Но он прервал меня с легкой досадой как слишком уж откровенно завравшегося брехуна:
— Вы все вспоминаете не меня, а тот фальшивый образ, который я создал, а вы приняли, потому что вам было приятно думать, что я скромный, всем довольный, мечтаю только, как бы послужить ближнему, такому же убогому, как я сам… А я мечтал быть великим человеком, участвовать в великих делах, которые бы помнили через двести лет. Но я старался скрыть это от себя, чтобы не чувствовать себя проигравшим, и вам тоже было слишком больно понять, что человек, которого вы так любите, потерпел жизненное поражение. И вы предпочли верить в сказку о “гармонии с миром”, верить, что я не нуждаюсь ни в чинах, ни в деньгах, ни в славе, ни в бессмертии… А ведь бессмертие может прийти только через славу. Бессмертие человека в его делах — эта пошлость тоже оказалась правдой. Чтобы себя успокоить, вы твердили друг другу, что я скромный, скромный, скромный, хотя в глубине души прекрасно знали, что скромных людей не бывает — бывают только сломленные. Бог не создал человека скромным, он создал его по своему образу и подобию. Но вы предпочитали верить моим маскировочным делам и собственным лживым словам. Я не виню вас, так поступают все: когда человек страдает, его близкие прежде всего зажимают уши, чтобы не слышать его стонов. Вы тоже сумели не расслышать те стоны, которые я и сам подавлял изо всех сил, и теперь я должен умереть окончательно. Я провел все эти годы в аду, но сейчас меня изгоняют даже из ада.
— Как из ада?.. Ты же мухи… Вернее, только мух и… Всем помогал...
— Да, был маленьким человеком, удобным для других маленьких людей.

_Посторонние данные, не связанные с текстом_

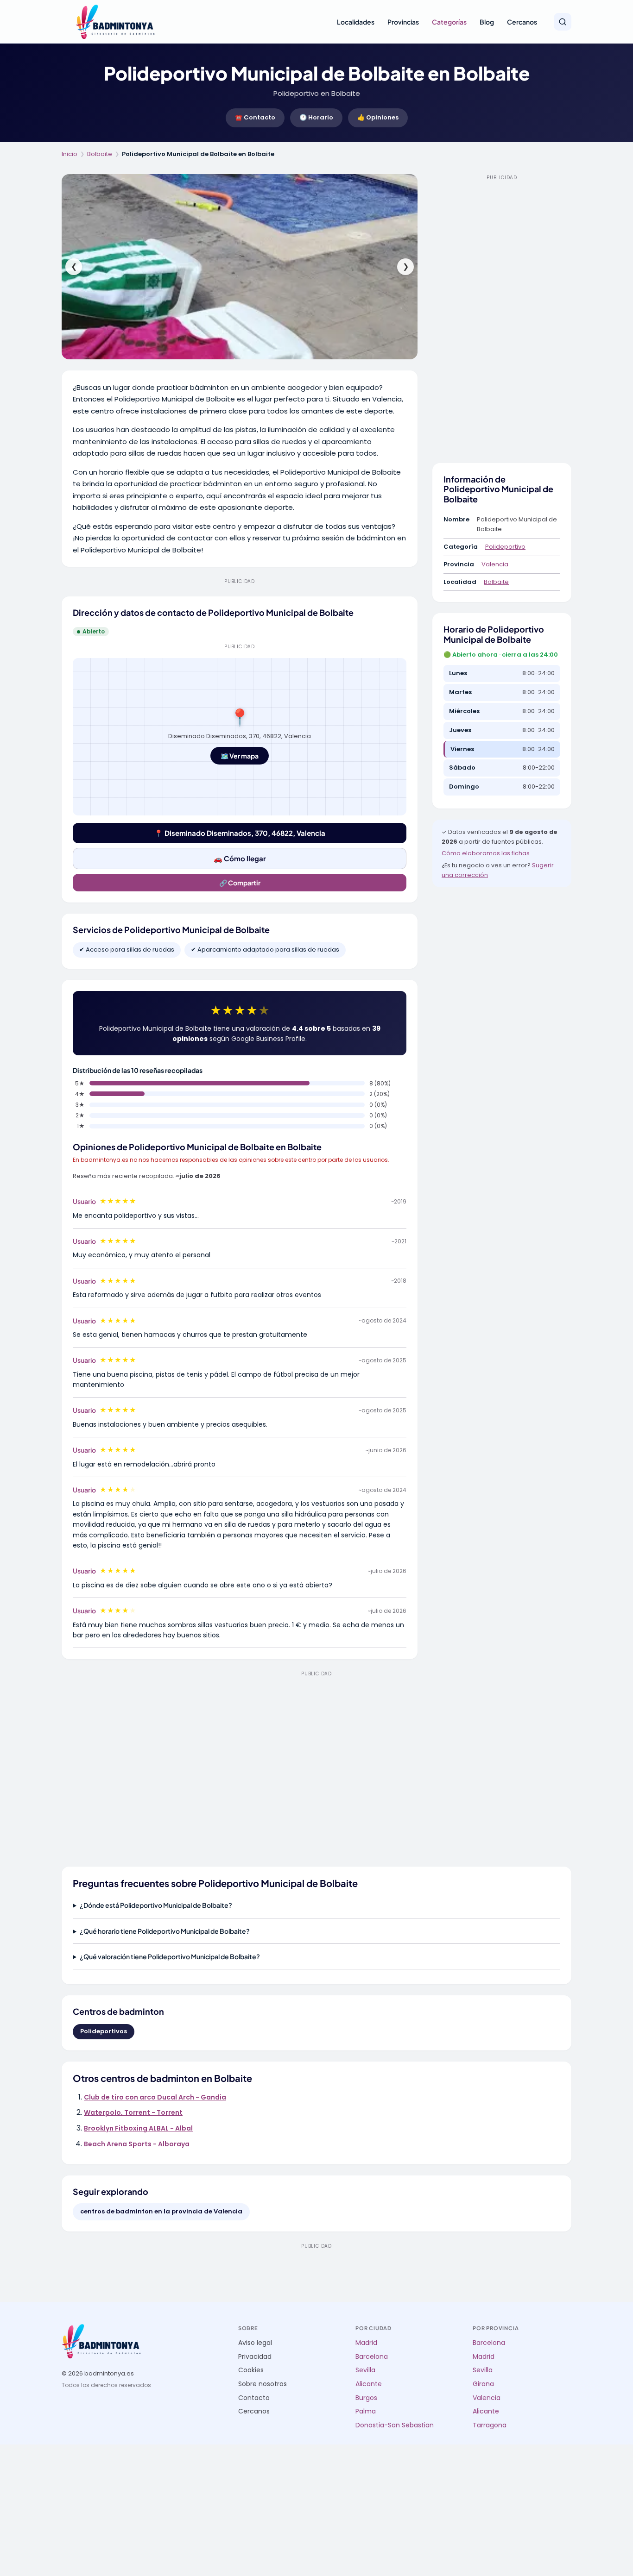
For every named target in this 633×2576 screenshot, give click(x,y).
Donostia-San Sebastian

За что и наказан.
Прежде было немыслимо, чтобы отец назвал кого-то маленьким, а сейчас он говорил о них даже без пренебрежения — с легкой скукой.
— А в аду что?.. Там действительно угли, сковородки?..

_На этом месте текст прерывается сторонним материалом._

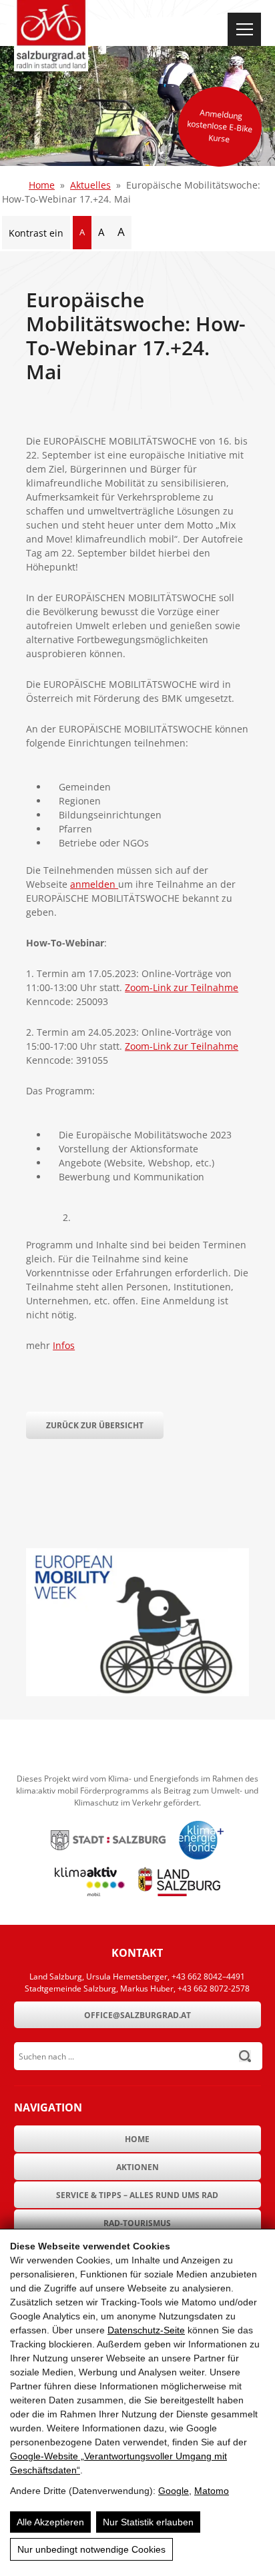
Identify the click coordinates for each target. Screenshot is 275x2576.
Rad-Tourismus (137, 2223)
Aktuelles (90, 185)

— Нет, эта пошлость не подтвердилась. Впрочем, наивность не бывает пошлой. Нет, никакой театральщины там нет — ни в одном из трех кругов. В них ужас нарастает по степени откровенности, с которой люди себя ведут. Третий круг самый страшный — в нем люди делают решительно все, что хотят. Второй круг уже гораздо мягче — там люди только говорят друг другу все, что думают. А первый круг, где обретаюсь я, — всего лишь скромный ад советской канцелярии. Сидишь и вспоминаешь свою жизнь. И все, что ты от себя прятал, на что закрывал глаза, — все предстает в полной ясности. Это и есть страшный суд, можно сказать — самосуд. Вся утешительная ложь опадает, и начинаешь понимать с предельной ясностью, где ты струсил и изменил своей мечте, своему бессмертию. И не просто изменил по бессилию, но еще и оправдал свою измену. Только это и нельзя себе простить — возведение слабости в добродетель. Я все оттуда разглядел, а теперь должен исчезнуть. Умерла последняя, кто помнил меня настоящим. Ты ее не знаешь, мы расстались в тридцать втором году. Ее послали на хлебозаготовки — их теперь называют голодомор, а мне повезло, в палачи не попал.

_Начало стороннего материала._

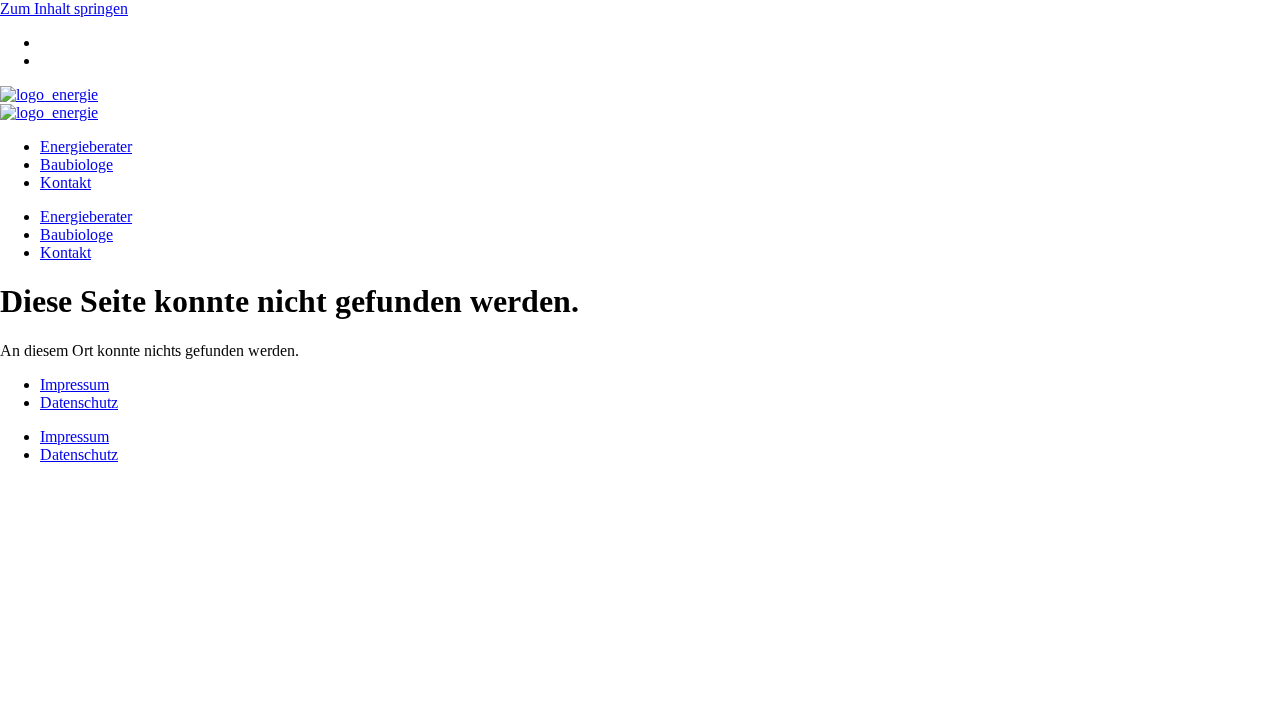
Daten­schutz (79, 402)
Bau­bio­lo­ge (76, 164)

Отец всегда разговаривал как бы извиняясь, всегда стараясь что-то замять, загладить, но сейчас он говорил с какой-то легкой досадой, как будто зачитывал чужой надоевший текст. Поезд останавливался, бюджетники входили и выходили, проходя сквозь отца, и мне хотелось как-то оградить его, но я видел, что это ему нисколько не мешает, а изображать заботу не нужно, ибо он тоже видит меня насквозь.
— Но ты же всегда говорил, что был счастливым человеком, — в отчаянии воззвал я, — что тебя все любят, уважают, что у тебя чудесная жена, прекрасные дети!.. А Сталина, наоборот, все боялись, и дети у него никчемные…
— А что мне оставалось, как не твердить себе, что виноград зелен, зелен, зелен? Да, меня любили — как не любить того, для кого ты всякий хорош. И жена у меня — да, была чудесная, любила меня просто за то, что я живу. А дети — дети тоже наше бессмертие, но какое бессмертие могли подарить вы? Один хотел покорять космос, а превратился в лакея, другой мечтал быть великим путешественником, а стал забулдыгой с романтическими потугами… Вы такой же тлен, как и я сам. Впрочем, в сравнении с твоими отпрысками вы еще ничего. Хоть потрепыхались своими рудиментарными крылышками. А твой сын пошел в лакеи прямо со студенческой скамьи, дочь посвятила жизнь собственной истеричности…
Он выговаривал эти ужасные вещи без малейшего ожесточения, а словно бы в двадцатый раз зачитывал всем известный протокол. В разбитое окно врывался ветер, но в его серебряных сединах не шевелился ни единый волосок.